A wildlife specialist surgeon with expertise in helping animals that had become entangled in fishing gear was asked for advice.
Not long later, Nala was put under general anaesthetic, and the decision was made to go in through her mouth, avoiding the need for a risky incision.
Tissue had to be slowly and carefully removed from her throat to eventually get the squid jig loose.
“The nasty part was the row of barbs. A lot of tissue was removed; we had to be careful of the tubing for the anaesthetic,” Dr Pettet said.
After 90 minutes, Nala regained consciousness, free of the squid jig’s barbs.

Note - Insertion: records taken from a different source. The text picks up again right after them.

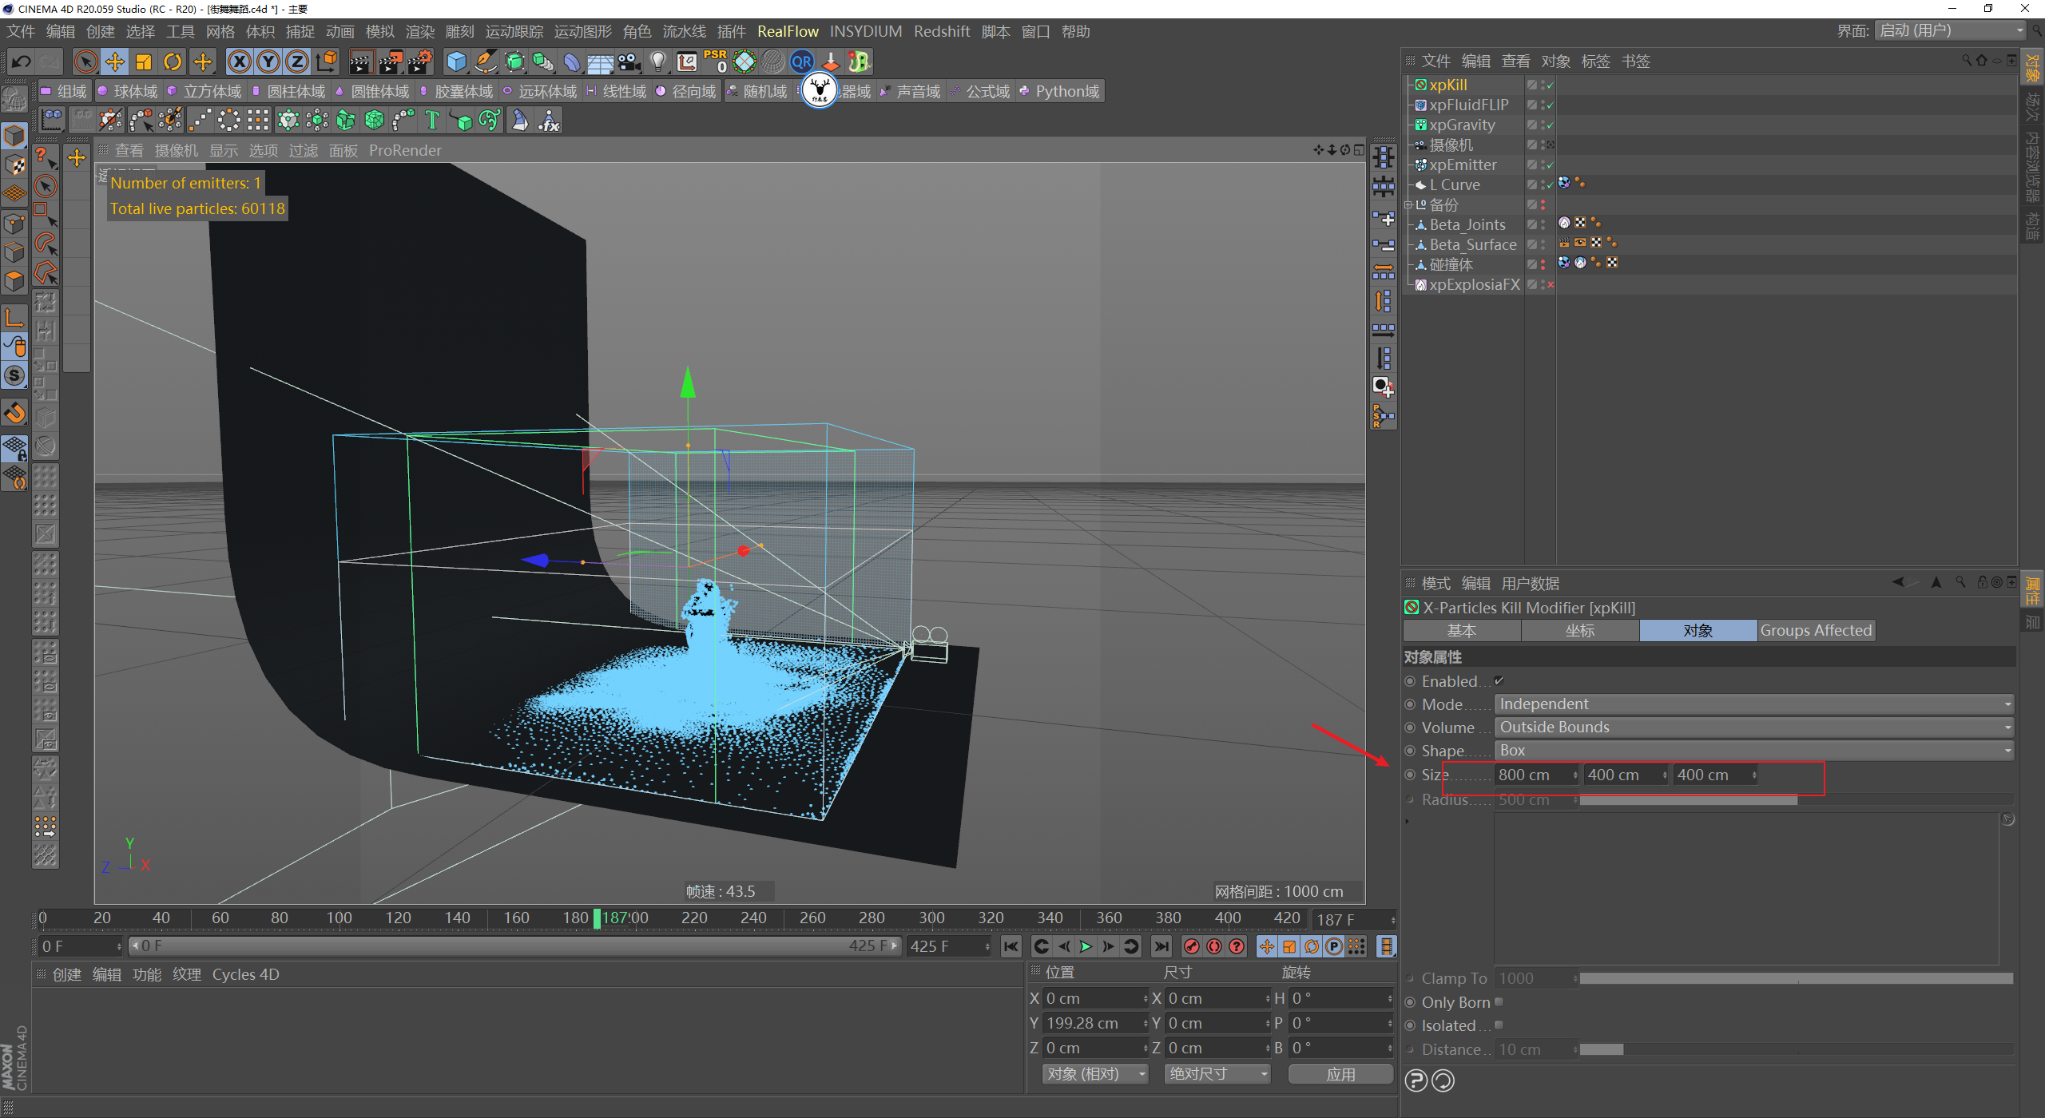This screenshot has height=1118, width=2045.
Task: Click the 应用 apply button
Action: pos(1340,1074)
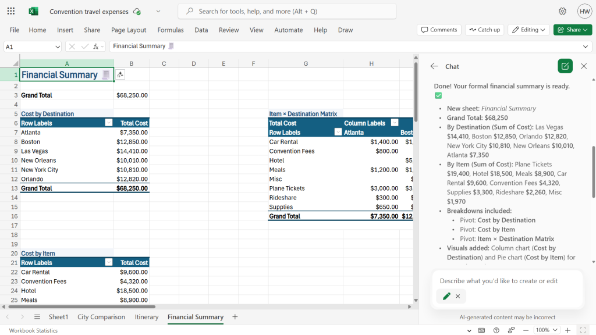Select the pencil icon in the chat input box
This screenshot has width=596, height=335.
click(446, 296)

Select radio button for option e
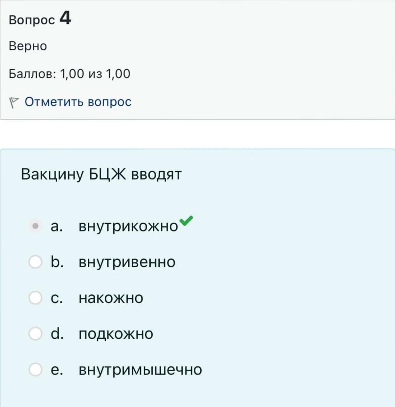click(36, 369)
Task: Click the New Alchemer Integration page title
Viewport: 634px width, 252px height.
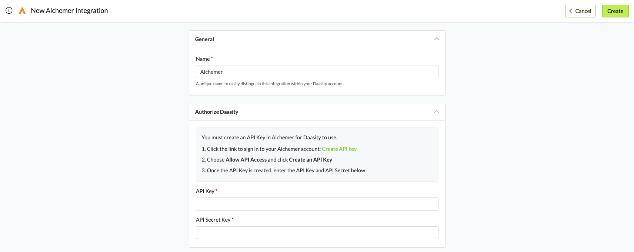Action: (x=69, y=11)
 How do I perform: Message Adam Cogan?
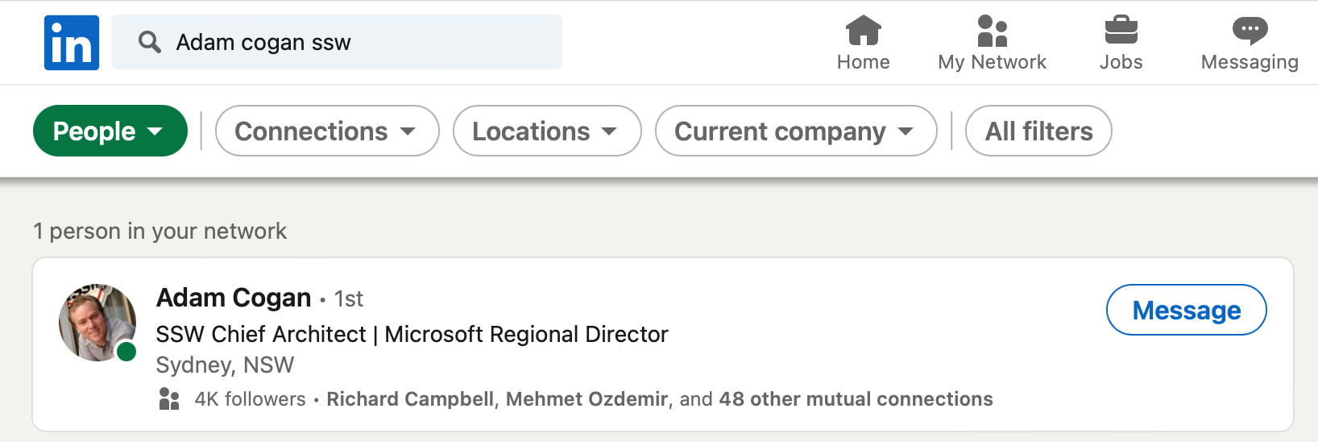tap(1186, 310)
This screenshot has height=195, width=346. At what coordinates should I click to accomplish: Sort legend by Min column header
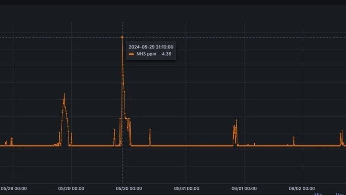click(319, 194)
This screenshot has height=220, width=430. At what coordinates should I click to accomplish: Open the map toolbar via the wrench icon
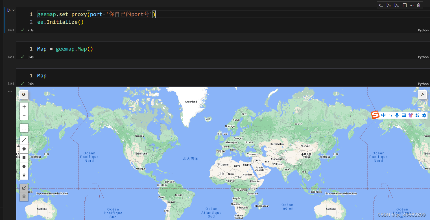(x=422, y=95)
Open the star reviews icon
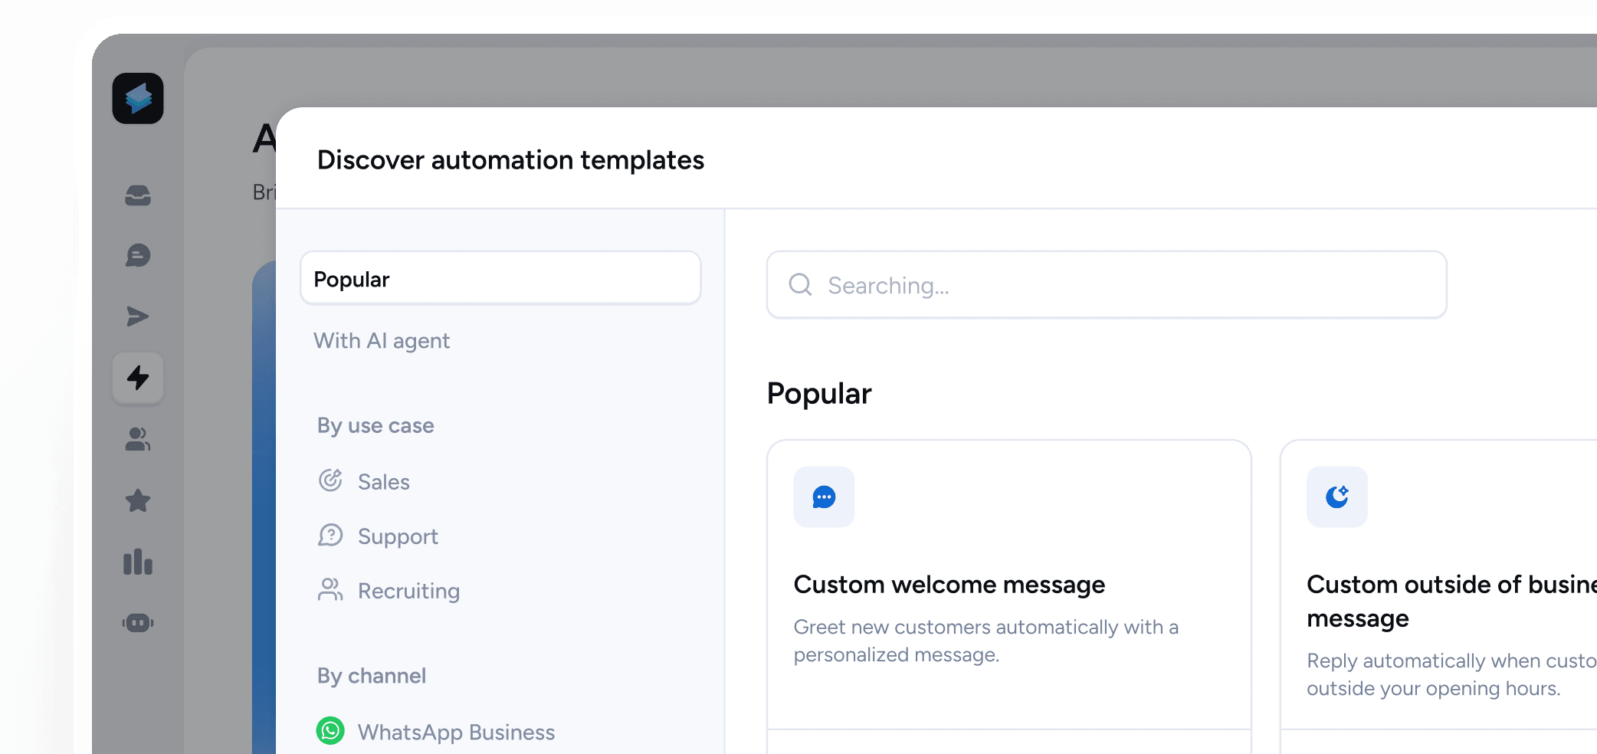The height and width of the screenshot is (754, 1597). coord(138,500)
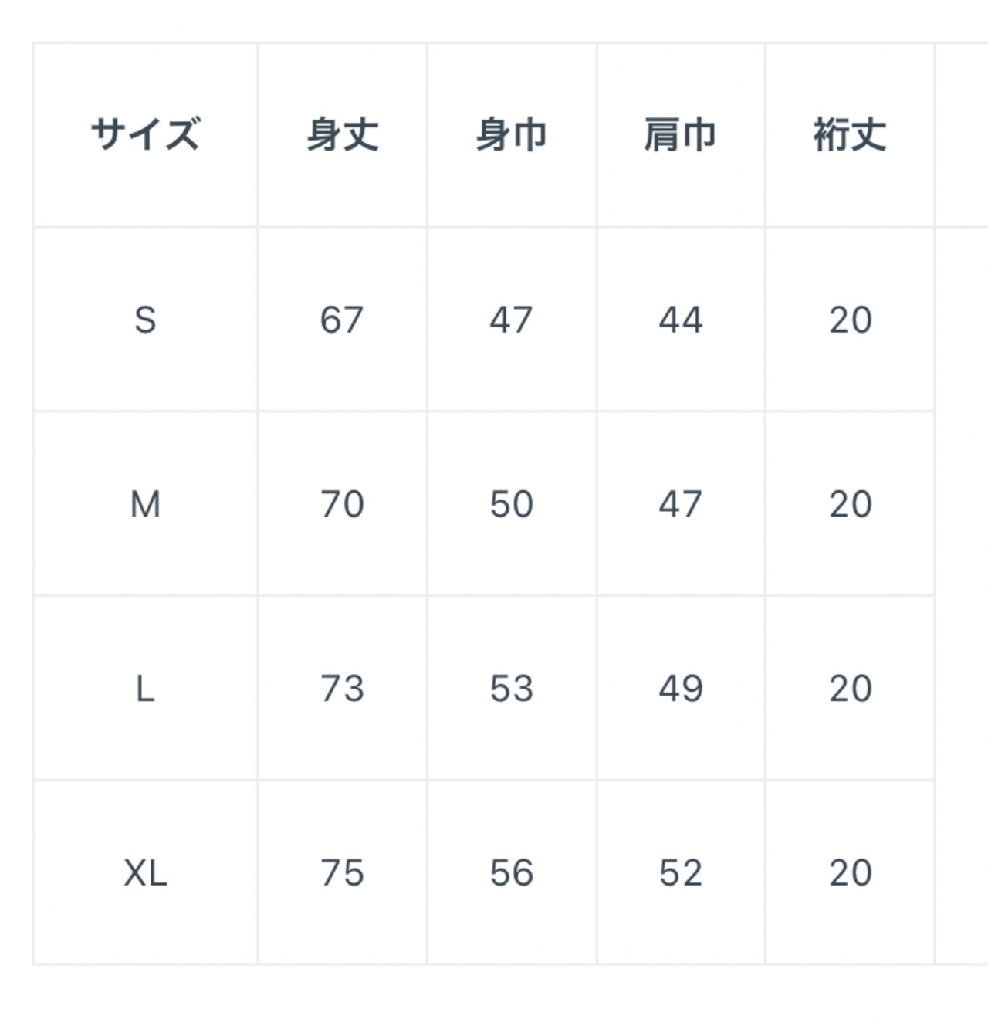Screen dimensions: 988x1023
Task: Click the 裄丈 value 20 in XL row
Action: coord(850,872)
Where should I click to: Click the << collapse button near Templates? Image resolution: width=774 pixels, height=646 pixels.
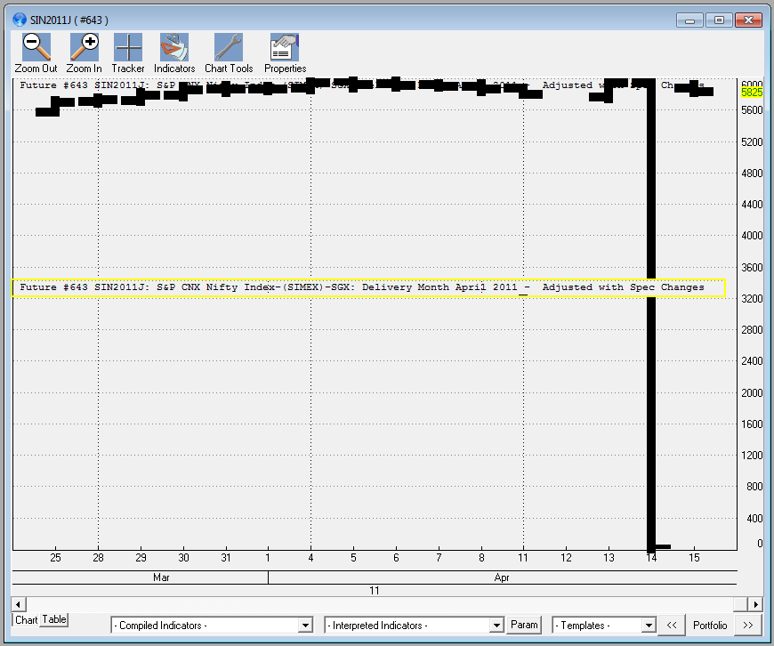coord(673,625)
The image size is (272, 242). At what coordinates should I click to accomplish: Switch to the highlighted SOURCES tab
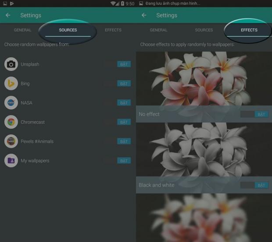(x=68, y=30)
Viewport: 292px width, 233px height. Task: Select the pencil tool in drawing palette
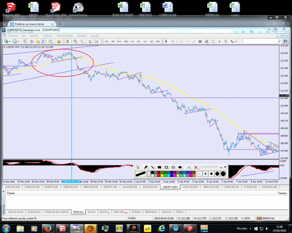146,167
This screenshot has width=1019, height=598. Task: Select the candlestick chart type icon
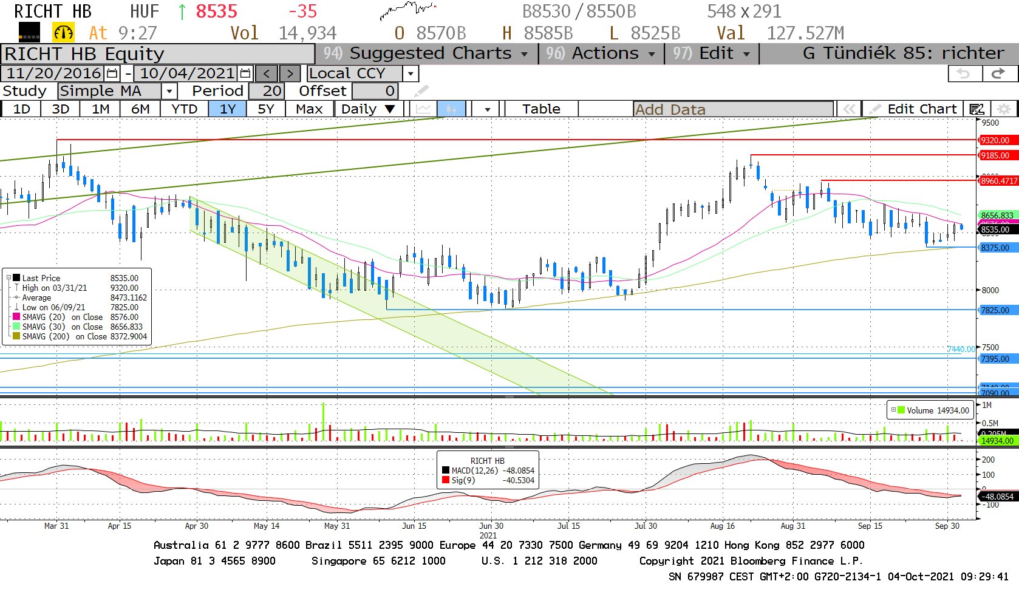[451, 109]
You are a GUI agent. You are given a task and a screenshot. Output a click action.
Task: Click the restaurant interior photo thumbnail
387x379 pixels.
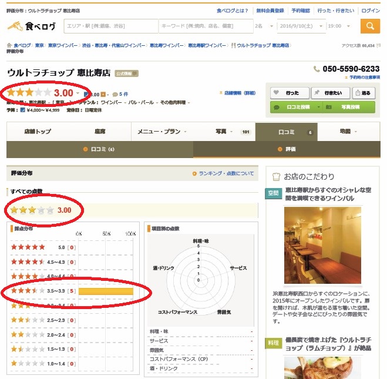point(322,245)
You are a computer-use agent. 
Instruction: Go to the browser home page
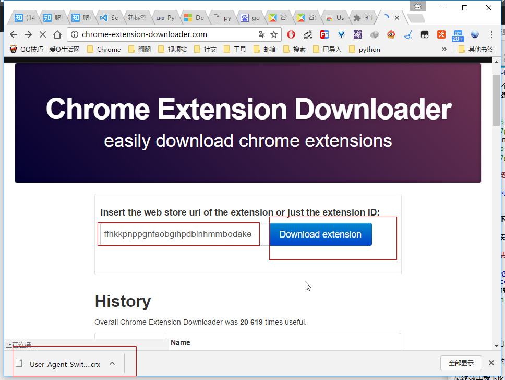coord(57,34)

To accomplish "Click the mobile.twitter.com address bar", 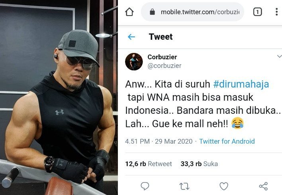I will 192,12.
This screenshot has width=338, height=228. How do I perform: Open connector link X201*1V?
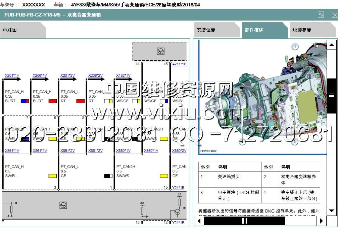[x=12, y=75]
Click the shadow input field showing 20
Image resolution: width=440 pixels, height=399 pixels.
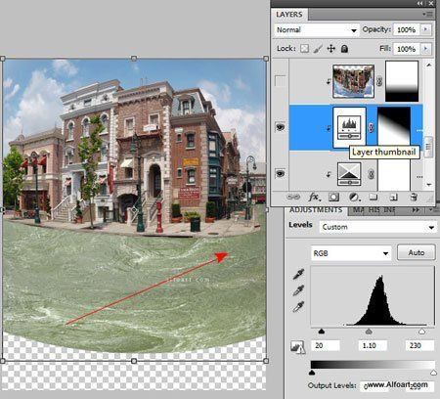[x=326, y=345]
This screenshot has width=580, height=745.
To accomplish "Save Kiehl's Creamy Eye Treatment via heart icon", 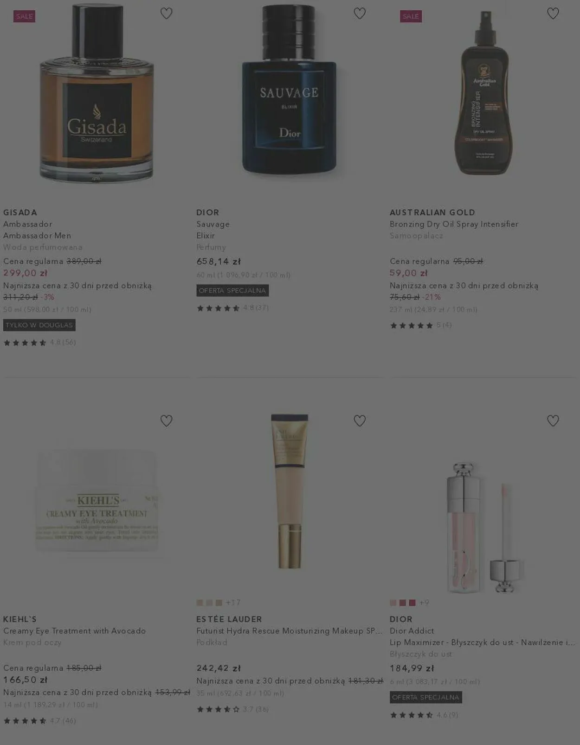I will click(166, 421).
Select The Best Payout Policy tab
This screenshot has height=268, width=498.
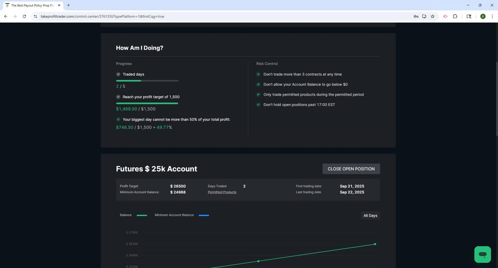pos(33,5)
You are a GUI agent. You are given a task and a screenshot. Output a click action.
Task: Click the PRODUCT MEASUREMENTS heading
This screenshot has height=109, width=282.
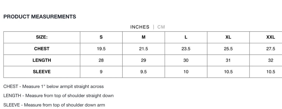(40, 17)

She took some time to recover, having lost a significant amount of tissue from her throat.
“She loves cheese, cheese is her favourite thing, and that’s the only thing we could get her to eat,” Ms Percey said.
“She spent the first three days after the incident having just three or four little bits of cheese. Cheese saved her life.”
After several days of rest, Nala has started to return to her former playful self.
“Yesterday was the turning point I think. She certainly seemed more herself yesterday,” Ms Percey said.
“She’s very lucky. We’re very happy, they’re amazing vets.”
Be careful with fishing gear
A squid jig buried under the grass would not be unexpected in one of Tasmania’s many coastal towns but not so much in an inland suburban street.
“They probably didn’t realise, of course, it’s just dropped down for some reason, and they haven’t realised that it’s sitting in the grass,” Ms Percey said.
Dr Pettet said removing fishing line with hooks attached from animals was not uncommon, but items like lures present different dangers.
“Just make sure these things aren’t out there on the ground like this,” he said.